== EXTRACTED MATERIAL
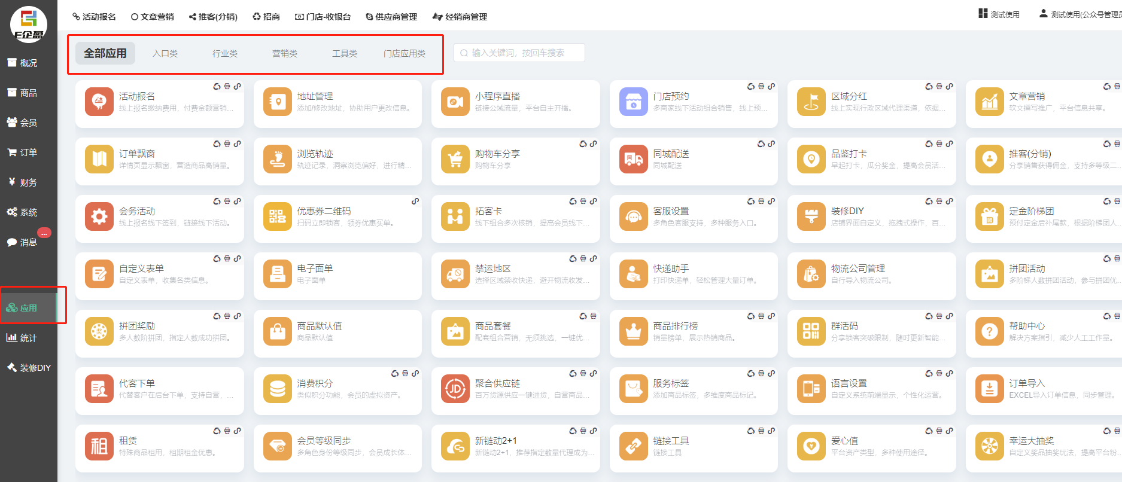Click the E企盈 logo in sidebar
This screenshot has width=1122, height=482.
(x=29, y=25)
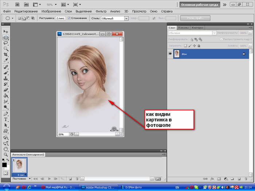Choose the Horizontal Type tool
Image resolution: width=255 pixels, height=191 pixels.
6,119
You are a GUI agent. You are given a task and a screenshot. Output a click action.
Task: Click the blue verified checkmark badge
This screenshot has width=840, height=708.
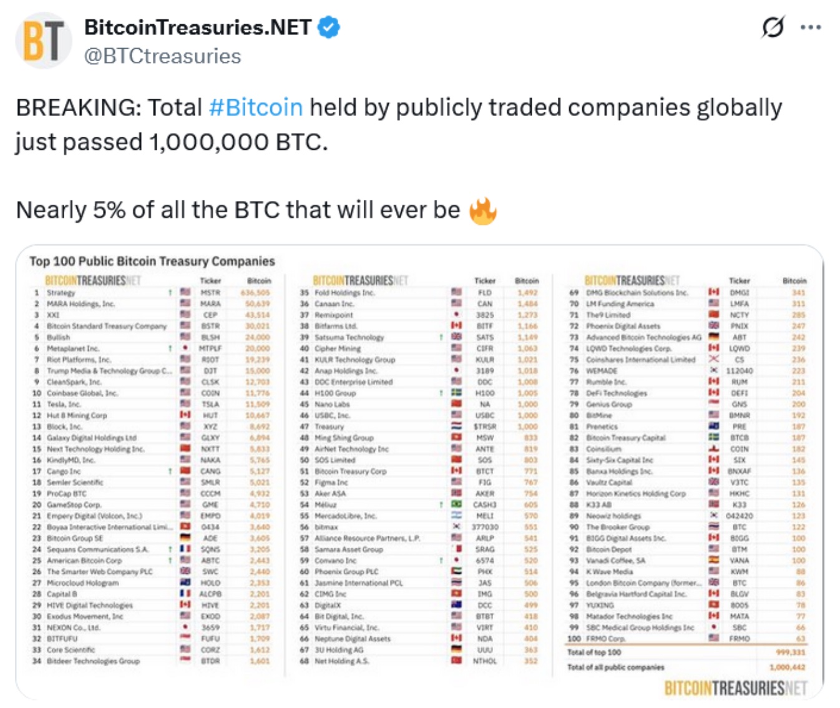pos(329,27)
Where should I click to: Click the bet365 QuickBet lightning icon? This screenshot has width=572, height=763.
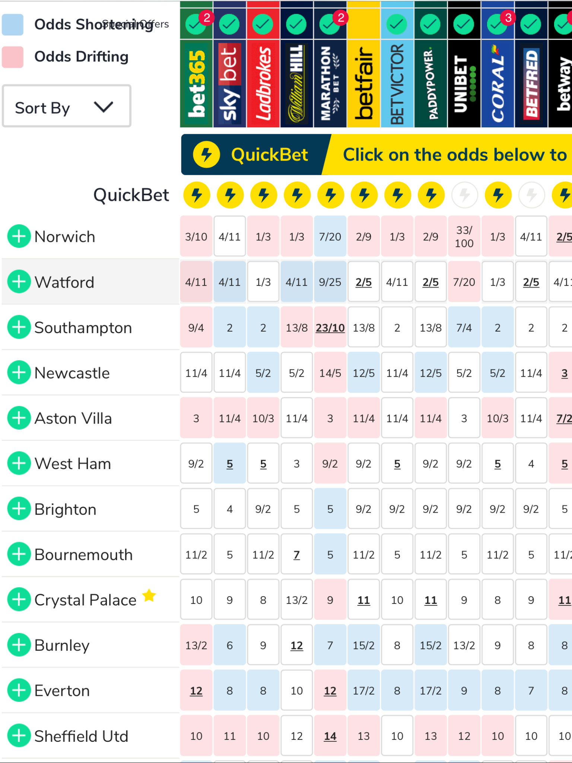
====
** TASK DIRECTIONS **
Starting where a line contains "Task: Click the blue verified checkmark badge" and finishing at the last line above, set down every line exactly as it reads, with no pictures.

** ANSWER SECTION **
Task: Click the blue verified checkmark badge
This screenshot has width=840, height=708.
pos(329,27)
Where should I click to: Click the bet365 QuickBet lightning icon? This screenshot has width=572, height=763.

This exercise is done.